Gevolgen: Door de instabiele ondersteuning raakte de pijpleiding beschadigd tijdens het aanstampen van de opvulgrond, wat leidde tot herwerkzaamheden en reparaties.
Maatregelen: Leidingen mogen niet worden ingegraven in bevroren grond of onbehandelde losse grond. De afstand tussen de steunberen moet voldoen aan de eisen van de bouwvoorschriften. De steunberen moeten stevig zijn, met name de leidinginterfaces, die geen schuifkrachten mogen verdragen. Bakstenen steunberen moeten worden gebouwd met cementmortel om de integriteit en stevigheid te garanderen.
Taboe 9
De keilbouten die gebruikt worden om de buissteunen te bevestigen zijn van inferieur materiaal, de gaten voor het installeren van de keilbouten zijn te groot of de keilbouten worden geïnstalleerd op bakstenen muren of zelfs lichtgewicht muren.

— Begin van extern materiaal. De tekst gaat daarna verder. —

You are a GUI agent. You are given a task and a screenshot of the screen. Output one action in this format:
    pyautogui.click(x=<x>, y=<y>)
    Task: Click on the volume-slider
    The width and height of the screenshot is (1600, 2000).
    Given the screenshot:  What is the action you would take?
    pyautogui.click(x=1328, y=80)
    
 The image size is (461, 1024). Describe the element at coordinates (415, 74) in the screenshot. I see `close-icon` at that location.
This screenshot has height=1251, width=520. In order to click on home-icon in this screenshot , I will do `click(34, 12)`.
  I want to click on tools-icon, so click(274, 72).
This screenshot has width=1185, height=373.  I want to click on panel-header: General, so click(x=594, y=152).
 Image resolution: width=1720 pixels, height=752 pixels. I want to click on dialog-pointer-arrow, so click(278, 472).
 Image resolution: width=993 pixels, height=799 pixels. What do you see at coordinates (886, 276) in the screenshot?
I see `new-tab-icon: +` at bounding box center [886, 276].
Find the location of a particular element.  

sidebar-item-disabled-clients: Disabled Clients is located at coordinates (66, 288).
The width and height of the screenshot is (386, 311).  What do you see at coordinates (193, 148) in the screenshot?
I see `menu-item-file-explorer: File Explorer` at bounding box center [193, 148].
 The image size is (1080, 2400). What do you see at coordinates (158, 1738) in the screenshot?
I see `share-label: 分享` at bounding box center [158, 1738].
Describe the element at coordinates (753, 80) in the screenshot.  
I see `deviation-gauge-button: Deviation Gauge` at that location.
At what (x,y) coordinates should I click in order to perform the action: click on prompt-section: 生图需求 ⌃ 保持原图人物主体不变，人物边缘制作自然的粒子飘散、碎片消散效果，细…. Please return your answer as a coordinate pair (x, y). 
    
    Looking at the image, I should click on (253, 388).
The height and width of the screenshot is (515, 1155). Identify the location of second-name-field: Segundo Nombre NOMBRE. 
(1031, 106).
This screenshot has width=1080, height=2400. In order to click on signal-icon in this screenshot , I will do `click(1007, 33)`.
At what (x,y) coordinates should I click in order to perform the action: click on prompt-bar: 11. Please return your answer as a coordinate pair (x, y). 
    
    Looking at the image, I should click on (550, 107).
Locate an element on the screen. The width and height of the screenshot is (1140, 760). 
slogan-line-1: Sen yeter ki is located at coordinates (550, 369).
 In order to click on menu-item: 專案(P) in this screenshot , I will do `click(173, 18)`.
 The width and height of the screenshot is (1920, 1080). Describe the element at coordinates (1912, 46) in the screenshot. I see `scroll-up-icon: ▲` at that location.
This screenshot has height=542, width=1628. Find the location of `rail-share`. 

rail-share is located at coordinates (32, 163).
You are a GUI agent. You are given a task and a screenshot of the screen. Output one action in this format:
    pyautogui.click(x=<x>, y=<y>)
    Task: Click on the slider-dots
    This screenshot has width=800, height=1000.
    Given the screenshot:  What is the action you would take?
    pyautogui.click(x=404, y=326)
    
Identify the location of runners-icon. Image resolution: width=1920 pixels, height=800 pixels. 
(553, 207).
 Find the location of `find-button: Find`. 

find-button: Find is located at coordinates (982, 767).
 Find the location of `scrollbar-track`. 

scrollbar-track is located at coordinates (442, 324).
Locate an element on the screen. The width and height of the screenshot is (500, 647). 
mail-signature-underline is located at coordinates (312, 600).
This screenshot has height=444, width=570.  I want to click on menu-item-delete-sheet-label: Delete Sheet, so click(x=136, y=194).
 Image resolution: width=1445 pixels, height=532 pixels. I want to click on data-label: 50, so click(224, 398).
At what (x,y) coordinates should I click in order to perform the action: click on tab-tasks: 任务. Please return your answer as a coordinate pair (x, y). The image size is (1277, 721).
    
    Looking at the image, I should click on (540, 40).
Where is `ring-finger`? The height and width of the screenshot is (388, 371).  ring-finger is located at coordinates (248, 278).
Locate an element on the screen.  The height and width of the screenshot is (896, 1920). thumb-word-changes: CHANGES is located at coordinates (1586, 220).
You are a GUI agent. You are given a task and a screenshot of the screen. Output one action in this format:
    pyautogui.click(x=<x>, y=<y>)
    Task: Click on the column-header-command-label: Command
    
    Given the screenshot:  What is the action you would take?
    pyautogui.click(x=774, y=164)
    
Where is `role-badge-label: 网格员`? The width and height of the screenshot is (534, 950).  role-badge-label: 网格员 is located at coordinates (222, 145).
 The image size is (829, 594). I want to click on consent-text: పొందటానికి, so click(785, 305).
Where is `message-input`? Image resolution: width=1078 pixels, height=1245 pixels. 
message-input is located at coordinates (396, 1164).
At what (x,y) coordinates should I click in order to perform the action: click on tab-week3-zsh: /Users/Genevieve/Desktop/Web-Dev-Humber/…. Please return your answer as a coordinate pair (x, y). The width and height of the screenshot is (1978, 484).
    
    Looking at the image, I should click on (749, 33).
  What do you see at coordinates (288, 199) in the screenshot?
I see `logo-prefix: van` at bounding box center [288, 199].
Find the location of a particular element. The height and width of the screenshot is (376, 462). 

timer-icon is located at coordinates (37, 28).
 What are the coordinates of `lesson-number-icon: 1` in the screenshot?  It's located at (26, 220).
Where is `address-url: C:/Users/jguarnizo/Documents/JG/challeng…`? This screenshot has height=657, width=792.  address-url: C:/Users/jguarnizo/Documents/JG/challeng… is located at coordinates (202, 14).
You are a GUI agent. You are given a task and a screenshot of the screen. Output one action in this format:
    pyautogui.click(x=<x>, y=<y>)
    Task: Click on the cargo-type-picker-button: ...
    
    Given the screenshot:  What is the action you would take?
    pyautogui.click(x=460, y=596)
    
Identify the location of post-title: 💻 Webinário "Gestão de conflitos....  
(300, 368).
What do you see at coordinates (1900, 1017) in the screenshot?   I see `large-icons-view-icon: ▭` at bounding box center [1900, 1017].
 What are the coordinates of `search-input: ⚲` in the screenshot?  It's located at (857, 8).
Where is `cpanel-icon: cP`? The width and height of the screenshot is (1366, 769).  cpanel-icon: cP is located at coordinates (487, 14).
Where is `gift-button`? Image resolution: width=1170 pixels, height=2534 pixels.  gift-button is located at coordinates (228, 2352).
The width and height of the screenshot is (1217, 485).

Gevolgen: De leidingdragers zitten los en de leidingen vervormen of vallen eraf.
Maatregelen: Voor expansiebouten moeten geschikte producten worden geselecteerd. Indien nodig moeten er monsters worden genomen voor een testinspectie. De gatdiameter voor het plaatsen van expansiebouten mag niet 2 mm groter zijn dan de buitendiameter van de expansiebouten. Expansiebouten moeten worden gebruikt op betonconstructies.
Taboe 10
De flens en pakking van de pijpverbinding zijn niet sterk genoeg en de verbindingsbouten hebben een korte of dunne diameter. Verwarmingsbuizen gebruiken rubberen pads, koudwaterleidingen gebruiken dubbellaagse pads of afgeschuinde pads, enflenspads steken in de leidingen uit.
Gevolgen: De flensverbinding is niet goed afgedicht of zelfs beschadigd, waardoor lekkage ontstaat. De flenspakking steekt in de leiding en verhoogt de stromingsweerstand.
Maatregelen: Pijpflenzen en pakkingen moeten voldoen aan de ontwerpwerkdrukvereisten van de pijpleiding.
Voor flensbekledingen van verwarmings- en warmwaterleidingen moeten asbestrubberen pads worden gebruikt; voor flensbekledingen van watertoevoer- en afvoerleidingen moeten rubberpads worden gebruikt.
De flenspakking mag niet in de buis uitsteken en de buitenrand moet tot aan het boutgat in de flens reiken. Er mogen geen afschuiningsplaatjes of meerdere plaatjes in het midden van de flens worden geplaatst. De diameter van de bout die de flens verbindt, moet kleiner zijn dan 2 mm dan de diameter van het flensplaatgat. De lengte van de boutstang die uit de moer steekt, moet de helft van de dikte van de moer bedragen.